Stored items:

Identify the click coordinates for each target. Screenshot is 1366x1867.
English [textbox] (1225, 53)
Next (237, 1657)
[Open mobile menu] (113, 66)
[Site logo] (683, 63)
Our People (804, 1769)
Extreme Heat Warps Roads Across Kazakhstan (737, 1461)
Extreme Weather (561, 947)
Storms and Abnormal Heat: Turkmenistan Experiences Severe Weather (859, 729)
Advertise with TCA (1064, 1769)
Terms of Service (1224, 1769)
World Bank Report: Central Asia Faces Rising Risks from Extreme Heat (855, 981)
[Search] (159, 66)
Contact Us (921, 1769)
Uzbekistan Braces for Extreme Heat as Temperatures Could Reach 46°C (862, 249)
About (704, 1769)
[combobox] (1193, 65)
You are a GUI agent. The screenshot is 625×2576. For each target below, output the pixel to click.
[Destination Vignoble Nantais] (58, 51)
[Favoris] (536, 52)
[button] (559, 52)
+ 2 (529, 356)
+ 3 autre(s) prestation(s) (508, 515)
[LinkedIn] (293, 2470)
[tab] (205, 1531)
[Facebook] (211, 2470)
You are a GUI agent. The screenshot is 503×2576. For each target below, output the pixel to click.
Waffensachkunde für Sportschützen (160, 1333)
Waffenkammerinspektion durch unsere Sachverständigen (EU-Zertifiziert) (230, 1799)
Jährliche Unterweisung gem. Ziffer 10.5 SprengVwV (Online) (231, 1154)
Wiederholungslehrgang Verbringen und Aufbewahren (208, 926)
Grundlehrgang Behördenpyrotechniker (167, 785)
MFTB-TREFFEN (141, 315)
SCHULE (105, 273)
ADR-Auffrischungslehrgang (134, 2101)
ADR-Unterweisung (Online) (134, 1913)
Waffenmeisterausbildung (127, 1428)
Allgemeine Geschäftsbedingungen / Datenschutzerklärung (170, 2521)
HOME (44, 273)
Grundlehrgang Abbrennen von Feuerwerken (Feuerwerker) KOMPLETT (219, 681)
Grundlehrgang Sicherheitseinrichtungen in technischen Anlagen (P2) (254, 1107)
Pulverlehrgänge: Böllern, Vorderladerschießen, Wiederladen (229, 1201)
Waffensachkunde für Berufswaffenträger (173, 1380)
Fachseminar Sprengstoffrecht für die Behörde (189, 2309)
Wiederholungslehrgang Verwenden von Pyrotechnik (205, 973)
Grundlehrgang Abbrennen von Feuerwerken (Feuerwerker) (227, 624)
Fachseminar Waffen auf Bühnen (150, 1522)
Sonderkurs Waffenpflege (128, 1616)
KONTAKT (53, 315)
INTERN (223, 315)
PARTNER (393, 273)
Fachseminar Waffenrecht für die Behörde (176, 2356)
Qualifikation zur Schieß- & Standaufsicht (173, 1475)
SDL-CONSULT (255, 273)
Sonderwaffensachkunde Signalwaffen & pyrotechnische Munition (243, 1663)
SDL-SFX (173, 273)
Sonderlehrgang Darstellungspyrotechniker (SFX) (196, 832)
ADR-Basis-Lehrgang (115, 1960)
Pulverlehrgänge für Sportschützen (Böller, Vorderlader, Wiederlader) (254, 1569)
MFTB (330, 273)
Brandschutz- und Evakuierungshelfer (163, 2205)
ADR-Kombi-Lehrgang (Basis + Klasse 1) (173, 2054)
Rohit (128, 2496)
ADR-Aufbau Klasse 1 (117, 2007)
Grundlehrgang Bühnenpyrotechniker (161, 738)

What is needed: Once more, write out the records exactly as they are.

Output:
Identify the click coordinates for each target. Screenshot is 1366x1867.
English [textbox] (1225, 53)
Next (237, 1657)
[Open mobile menu] (113, 66)
[Site logo] (683, 63)
Our People (804, 1769)
Extreme Heat Warps Roads Across Kazakhstan (737, 1461)
Extreme Weather (561, 947)
Storms and Abnormal Heat: Turkmenistan Experiences Severe Weather (859, 729)
Advertise with TCA (1064, 1769)
Terms of Service (1224, 1769)
World Bank Report: Central Asia Faces Rising Risks from Extreme Heat (855, 981)
[Search] (159, 66)
Contact Us (921, 1769)
Uzbekistan Braces for Extreme Heat as Temperatures Could Reach 46°C (862, 249)
About (704, 1769)
[combobox] (1193, 65)
You are a GUI agent. The screenshot is 625×2576. For each target below, output the pixel to click.
[Destination Vignoble Nantais] (58, 51)
[Favoris] (536, 52)
[button] (559, 52)
+ 2 (529, 356)
+ 3 autre(s) prestation(s) (508, 515)
[LinkedIn] (293, 2470)
[tab] (205, 1531)
[Facebook] (211, 2470)
You are a GUI agent. The screenshot is 503×2576. For each target below, output the pixel to click.
Waffensachkunde für Sportschützen (160, 1333)
Waffenkammerinspektion durch unsere Sachverständigen (EU-Zertifiziert) (230, 1799)
Jährliche Unterweisung gem. Ziffer 10.5 SprengVwV (Online) (231, 1154)
Wiederholungslehrgang Verbringen und Aufbewahren (208, 926)
Grundlehrgang Behördenpyrotechniker (167, 785)
MFTB-TREFFEN (141, 315)
SCHULE (105, 273)
ADR-Auffrischungslehrgang (134, 2101)
ADR-Unterweisung (Online) (134, 1913)
Waffenmeisterausbildung (127, 1428)
Allgemeine Geschäftsbedingungen / Datenschutzerklärung (170, 2521)
HOME (44, 273)
Grundlehrgang Abbrennen von Feuerwerken (Feuerwerker) KOMPLETT (219, 681)
Grundlehrgang Sicherheitseinrichtungen in technischen Anlagen (P2) (254, 1107)
Pulverlehrgänge: Böllern, Vorderladerschießen, Wiederladen (229, 1201)
Waffensachkunde für Berufswaffenträger (173, 1380)
Fachseminar Sprengstoffrecht für die Behörde (189, 2309)
Wiederholungslehrgang Verwenden von Pyrotechnik (205, 973)
Grundlehrgang Abbrennen von Feuerwerken (Feuerwerker) (227, 624)
Fachseminar Waffen auf Bühnen (150, 1522)
Sonderkurs Waffenpflege (128, 1616)
KONTAKT (53, 315)
INTERN (223, 315)
PARTNER (393, 273)
Fachseminar Waffenrecht für die Behörde (176, 2356)
Qualifikation zur Schieß- & Standaufsicht (173, 1475)
SDL-CONSULT (255, 273)
Sonderwaffensachkunde Signalwaffen & pyrotechnische Munition (243, 1663)
SDL-SFX (173, 273)
Sonderlehrgang Darstellungspyrotechniker (SFX) (196, 832)
ADR-Basis-Lehrgang (115, 1960)
Pulverlehrgänge für Sportschützen (Böller, Vorderlader, Wiederlader) (254, 1569)
MFTB (330, 273)
Brandschutz- und Evakuierungshelfer (163, 2205)
ADR-Kombi-Lehrgang (Basis + Klasse 1) (173, 2054)
Rohit (128, 2496)
ADR-Aufbau Klasse 1 (117, 2007)
Grundlehrgang Bühnenpyrotechniker (161, 738)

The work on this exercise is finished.